Health Care Personnel in Jamaica Strike for Wages


By Alicia Cruz
The Black Urban Times

Scores of Jamaican natives are facing a health crisis as medical support staff made good on their threat to "take industrial action" before talks with the island nation's senior government ministers put an end to the strike.

Ambulance drivers, attendants, ward assistants and enrolled assistant nurses were among the medical personnel who all walked off the job Monday demanding immediate payment of "outstanding allowances," The Jamaican Gleaner reported.

Jamaica Workers Union (JWU) delegate, Paula Bolton told The Gleaner workers were willing to set reclassification and the seven per cent increase promised to them aside, but are demanding monies owed to them since 2007.

"What we get to understand is that the finance ministry says the Government has no money because we had asked for the reclassification amount plus the seven per cent increase and the allowance."

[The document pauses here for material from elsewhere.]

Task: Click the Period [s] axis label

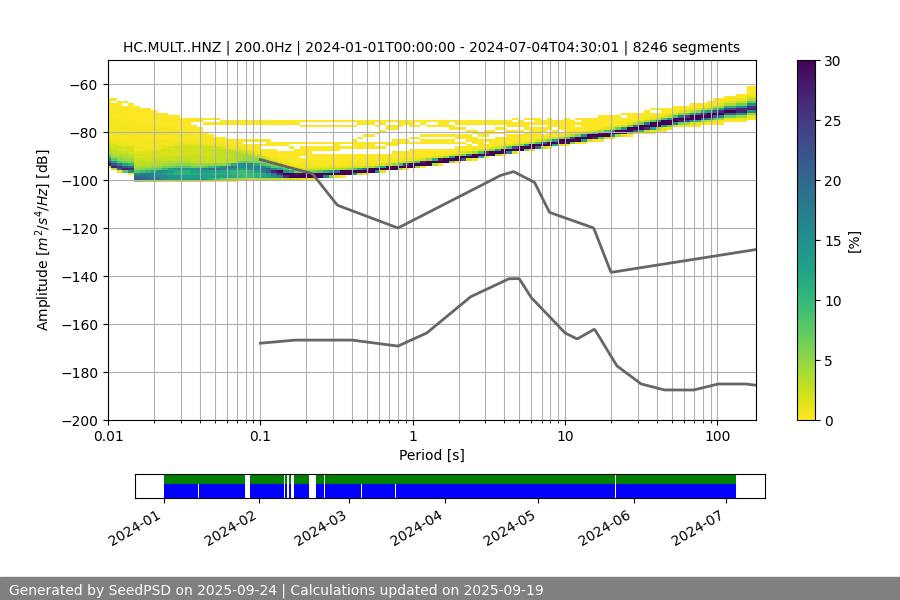Action: [431, 455]
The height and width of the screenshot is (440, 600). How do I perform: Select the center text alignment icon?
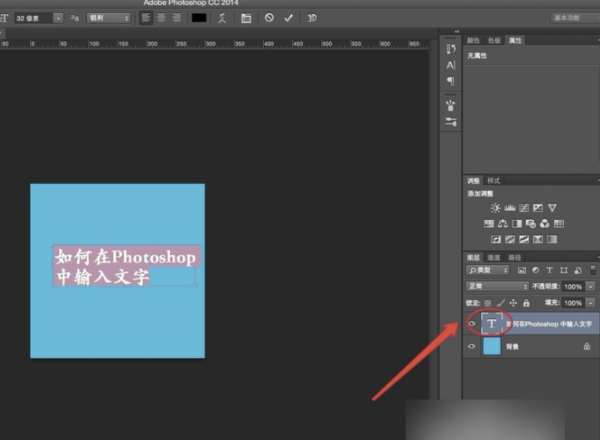coord(162,18)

Angry health workers at the Linstead Hospital in St Catherine protested outside the hospital's
gate. Medical staff from Bellevue Hospital in east Kingston who also joined the protest say they had no choice but to take industrial action.

Health records clerk, Angella Lobban-Rhooms, who works at the Linstead Hospital in Saint Catherine Parish told The Gleaner that in light of price increases and other expenses, the Government should fulfil its promises.

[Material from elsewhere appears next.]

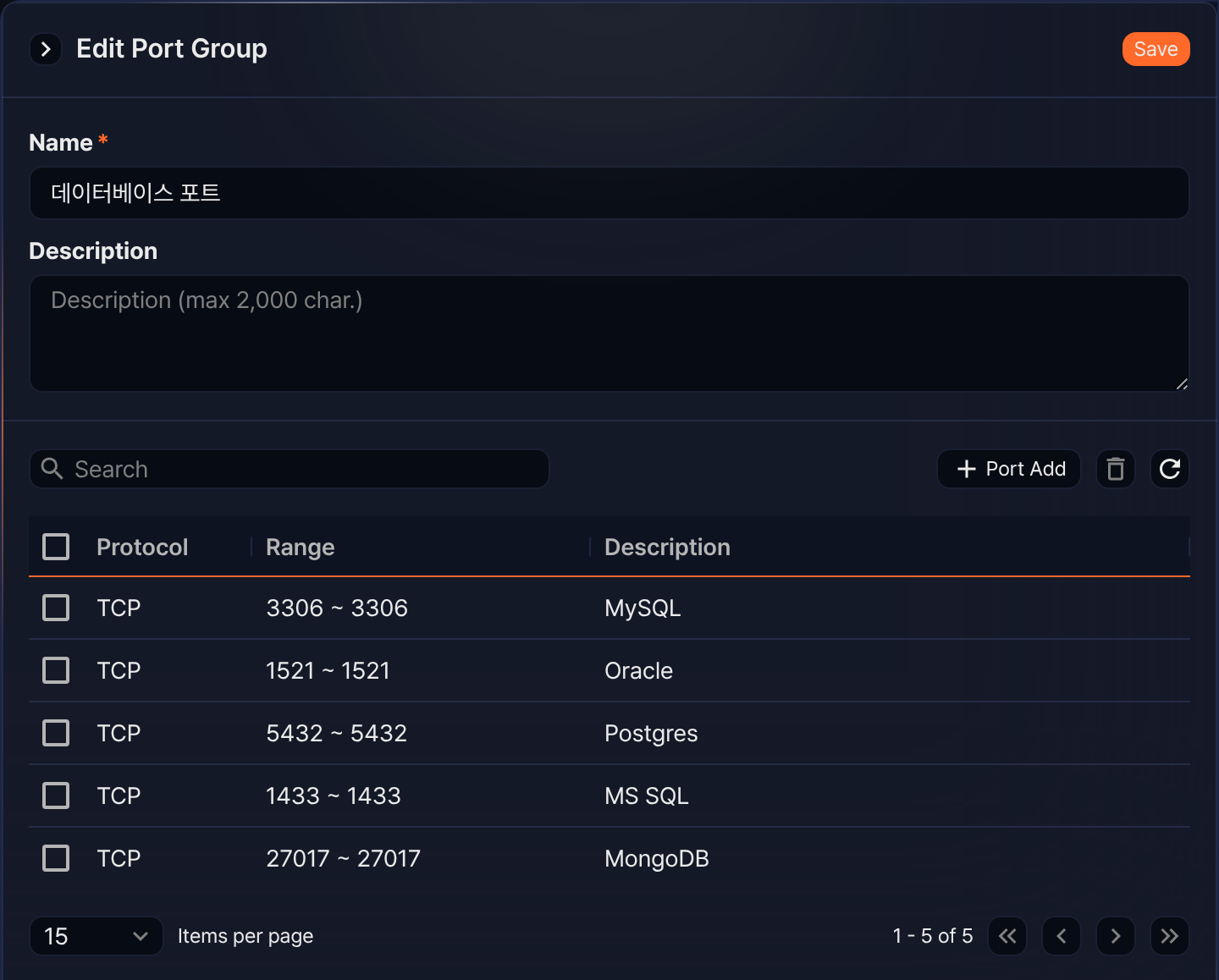Click the search magnifier icon

[x=52, y=469]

While the workers stance is understandable, the argument and ensuing strike harmed innocent bystanders -- patients in need of medical attention like a pregnant woman, and a 16-year-old boy who identified himself as Troy who was retuning to the hospital for weekly treatments after he was shot more than a month ago.

Both were amongst many ailing islanders turned away from the Kingston Public Hospital (KPH) without treatment due to a lack of medical personnel.

"Everybody a walk past me and nobody nah say nothing to me. It look like me have to try get a different date," Troy told the Jamaican Gleaner.